◆ PROVIDED RECORDS ◆
---+---
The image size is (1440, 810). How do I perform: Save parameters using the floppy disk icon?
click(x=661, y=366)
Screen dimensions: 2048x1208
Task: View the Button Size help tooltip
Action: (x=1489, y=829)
---+---
Reproduce the listing above, substituting "diskette icon" for "floppy disk icon" and leaving everything else unchanged.

The image size is (1440, 810). How do I perform: Save parameters using the diskette icon?
click(x=661, y=366)
Screen dimensions: 2048x1208
Task: View the Button Size help tooltip
Action: (x=1489, y=829)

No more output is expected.